Task to carry out — Reproduce the following rows exactly as they appear, covering every one of them and changing nothing.
*****
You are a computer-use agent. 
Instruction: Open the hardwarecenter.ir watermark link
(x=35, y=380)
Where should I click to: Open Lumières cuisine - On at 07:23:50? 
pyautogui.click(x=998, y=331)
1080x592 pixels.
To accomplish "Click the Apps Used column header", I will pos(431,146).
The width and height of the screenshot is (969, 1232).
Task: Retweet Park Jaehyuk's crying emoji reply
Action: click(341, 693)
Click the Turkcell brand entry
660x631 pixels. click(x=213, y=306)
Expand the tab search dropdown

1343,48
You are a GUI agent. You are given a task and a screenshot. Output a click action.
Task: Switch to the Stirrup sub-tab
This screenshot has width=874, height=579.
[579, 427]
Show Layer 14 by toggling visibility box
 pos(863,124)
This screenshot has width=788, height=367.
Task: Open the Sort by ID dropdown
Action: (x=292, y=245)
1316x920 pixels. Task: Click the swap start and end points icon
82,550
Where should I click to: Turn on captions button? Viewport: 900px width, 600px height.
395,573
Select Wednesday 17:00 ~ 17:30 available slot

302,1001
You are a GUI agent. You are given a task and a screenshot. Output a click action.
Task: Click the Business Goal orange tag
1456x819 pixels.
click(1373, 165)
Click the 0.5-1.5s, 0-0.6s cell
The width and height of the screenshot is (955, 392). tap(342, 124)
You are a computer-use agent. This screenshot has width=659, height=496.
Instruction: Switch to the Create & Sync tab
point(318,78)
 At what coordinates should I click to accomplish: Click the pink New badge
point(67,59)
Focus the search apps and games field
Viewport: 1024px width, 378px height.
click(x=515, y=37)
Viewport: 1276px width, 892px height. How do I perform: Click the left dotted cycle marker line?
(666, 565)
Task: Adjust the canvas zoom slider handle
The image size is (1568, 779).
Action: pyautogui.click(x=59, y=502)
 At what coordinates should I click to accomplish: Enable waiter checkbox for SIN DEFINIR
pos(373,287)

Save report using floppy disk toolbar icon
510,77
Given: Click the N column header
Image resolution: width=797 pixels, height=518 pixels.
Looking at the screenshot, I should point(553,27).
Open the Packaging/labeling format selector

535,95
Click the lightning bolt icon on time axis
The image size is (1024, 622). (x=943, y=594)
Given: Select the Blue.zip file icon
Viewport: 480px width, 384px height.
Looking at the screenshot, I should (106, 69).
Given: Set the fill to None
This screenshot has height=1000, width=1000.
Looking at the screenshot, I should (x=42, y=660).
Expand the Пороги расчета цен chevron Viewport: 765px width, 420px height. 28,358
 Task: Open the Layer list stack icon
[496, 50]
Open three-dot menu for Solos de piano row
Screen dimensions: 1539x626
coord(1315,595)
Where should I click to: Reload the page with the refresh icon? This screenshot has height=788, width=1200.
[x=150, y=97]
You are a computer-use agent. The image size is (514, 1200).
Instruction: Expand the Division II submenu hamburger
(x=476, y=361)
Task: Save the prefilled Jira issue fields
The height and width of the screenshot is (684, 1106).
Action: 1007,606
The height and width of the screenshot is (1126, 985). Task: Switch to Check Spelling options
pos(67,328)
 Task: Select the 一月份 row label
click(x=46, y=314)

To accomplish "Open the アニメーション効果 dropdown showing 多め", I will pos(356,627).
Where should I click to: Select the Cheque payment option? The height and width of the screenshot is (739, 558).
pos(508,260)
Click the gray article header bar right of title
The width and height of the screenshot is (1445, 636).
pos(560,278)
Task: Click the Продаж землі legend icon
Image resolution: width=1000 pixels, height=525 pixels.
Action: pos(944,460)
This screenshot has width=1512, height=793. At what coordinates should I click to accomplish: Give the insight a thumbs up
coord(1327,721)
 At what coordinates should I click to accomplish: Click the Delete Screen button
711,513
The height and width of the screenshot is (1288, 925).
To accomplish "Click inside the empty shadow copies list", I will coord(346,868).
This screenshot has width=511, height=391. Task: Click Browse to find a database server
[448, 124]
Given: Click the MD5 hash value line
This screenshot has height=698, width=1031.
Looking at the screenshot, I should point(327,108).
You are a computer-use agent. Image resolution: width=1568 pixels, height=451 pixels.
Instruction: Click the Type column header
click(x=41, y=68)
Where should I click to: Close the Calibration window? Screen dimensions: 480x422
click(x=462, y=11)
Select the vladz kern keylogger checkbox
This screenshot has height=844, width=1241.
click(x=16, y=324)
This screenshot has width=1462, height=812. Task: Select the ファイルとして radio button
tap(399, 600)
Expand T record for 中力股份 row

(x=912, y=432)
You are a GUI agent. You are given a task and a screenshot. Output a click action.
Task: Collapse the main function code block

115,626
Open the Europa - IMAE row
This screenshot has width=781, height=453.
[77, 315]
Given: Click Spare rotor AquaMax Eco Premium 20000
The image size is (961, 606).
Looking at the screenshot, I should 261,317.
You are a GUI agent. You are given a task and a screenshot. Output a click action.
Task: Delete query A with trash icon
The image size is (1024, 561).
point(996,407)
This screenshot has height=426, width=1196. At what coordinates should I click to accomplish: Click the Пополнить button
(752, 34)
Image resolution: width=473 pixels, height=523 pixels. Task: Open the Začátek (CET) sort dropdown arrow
*****
Result —
You are a computer-use agent. 
Instruction: Open the hardwarecenter.ir watermark link
(x=35, y=380)
Where should I click to: Open Lumières cuisine - On at 07:23:50? 
pyautogui.click(x=998, y=331)
1080x592 pixels.
To accomplish "Click the Apps Used column header", I will pos(431,146).
The width and height of the screenshot is (969, 1232).
Task: Retweet Park Jaehyuk's crying emoji reply
Action: click(341, 693)
Click the Turkcell brand entry
660x631 pixels. click(x=213, y=306)
Expand the tab search dropdown

1343,48
You are a GUI agent. You are given a task and a screenshot. Output a click action.
Task: Switch to the Stirrup sub-tab
This screenshot has width=874, height=579.
[579, 427]
Show Layer 14 by toggling visibility box
 pos(863,124)
This screenshot has width=788, height=367.
Task: Open the Sort by ID dropdown
Action: (x=292, y=245)
1316x920 pixels. Task: Click the swap start and end points icon
82,550
Where should I click to: Turn on captions button? Viewport: 900px width, 600px height.
395,573
Select Wednesday 17:00 ~ 17:30 available slot

302,1001
You are a GUI agent. You are given a task and a screenshot. Output a click action.
Task: Click the Business Goal orange tag
1456x819 pixels.
click(1373, 165)
Click the 0.5-1.5s, 0-0.6s cell
The width and height of the screenshot is (955, 392). tap(342, 124)
You are a computer-use agent. This screenshot has width=659, height=496.
Instruction: Switch to the Create & Sync tab
point(318,78)
 At what coordinates should I click to accomplish: Click the pink New badge
point(67,59)
Focus the search apps and games field
Viewport: 1024px width, 378px height.
click(x=515, y=37)
Viewport: 1276px width, 892px height. How do I perform: Click the left dotted cycle marker line?
(666, 565)
Task: Adjust the canvas zoom slider handle
The image size is (1568, 779).
Action: pyautogui.click(x=59, y=502)
 At what coordinates should I click to accomplish: Enable waiter checkbox for SIN DEFINIR
pos(373,287)

Save report using floppy disk toolbar icon
510,77
Given: Click the N column header
Image resolution: width=797 pixels, height=518 pixels.
Looking at the screenshot, I should point(553,27).
Open the Packaging/labeling format selector

535,95
Click the lightning bolt icon on time axis
The image size is (1024, 622). (x=943, y=594)
Given: Select the Blue.zip file icon
Viewport: 480px width, 384px height.
Looking at the screenshot, I should (106, 69).
Given: Set the fill to None
This screenshot has height=1000, width=1000.
Looking at the screenshot, I should (x=42, y=660).
Expand the Пороги расчета цен chevron Viewport: 765px width, 420px height. 28,358
 Task: Open the Layer list stack icon
[496, 50]
Open three-dot menu for Solos de piano row
Screen dimensions: 1539x626
coord(1315,595)
Where should I click to: Reload the page with the refresh icon? This screenshot has height=788, width=1200.
[x=150, y=97]
You are a computer-use agent. The image size is (514, 1200).
Instruction: Expand the Division II submenu hamburger
(x=476, y=361)
Task: Save the prefilled Jira issue fields
The height and width of the screenshot is (684, 1106).
Action: 1007,606
The height and width of the screenshot is (1126, 985). Task: Switch to Check Spelling options
pos(67,328)
 Task: Select the 一月份 row label
click(x=46, y=314)

To accomplish "Open the アニメーション効果 dropdown showing 多め", I will pos(356,627).
Where should I click to: Select the Cheque payment option? The height and width of the screenshot is (739, 558).
pos(508,260)
Click the gray article header bar right of title
The width and height of the screenshot is (1445, 636).
pos(560,278)
Task: Click the Продаж землі legend icon
Image resolution: width=1000 pixels, height=525 pixels.
Action: pos(944,460)
This screenshot has width=1512, height=793. At what coordinates should I click to accomplish: Give the insight a thumbs up
coord(1327,721)
 At what coordinates should I click to accomplish: Click the Delete Screen button
711,513
The height and width of the screenshot is (1288, 925).
To accomplish "Click inside the empty shadow copies list", I will coord(346,868).
This screenshot has width=511, height=391. Task: Click Browse to find a database server
[448, 124]
Given: Click the MD5 hash value line
This screenshot has height=698, width=1031.
Looking at the screenshot, I should point(327,108).
You are a computer-use agent. Image resolution: width=1568 pixels, height=451 pixels.
Instruction: Click the Type column header
click(x=41, y=68)
Where should I click to: Close the Calibration window? Screen dimensions: 480x422
click(x=462, y=11)
Select the vladz kern keylogger checkbox
This screenshot has height=844, width=1241.
click(x=16, y=324)
This screenshot has width=1462, height=812. Task: Select the ファイルとして radio button
tap(399, 600)
Expand T record for 中力股份 row

(x=912, y=432)
You are a GUI agent. You are given a task and a screenshot. Output a click action.
Task: Collapse the main function code block

115,626
Open the Europa - IMAE row
This screenshot has width=781, height=453.
[77, 315]
Given: Click Spare rotor AquaMax Eco Premium 20000
The image size is (961, 606).
Looking at the screenshot, I should 261,317.
You are a GUI agent. You are given a task and a screenshot. Output a click action.
Task: Delete query A with trash icon
The image size is (1024, 561).
point(996,407)
This screenshot has height=426, width=1196. At what coordinates should I click to accomplish: Click the Пополнить button
(752, 34)
Image resolution: width=473 pixels, height=523 pixels. Task: Open the Začátek (CET) sort dropdown arrow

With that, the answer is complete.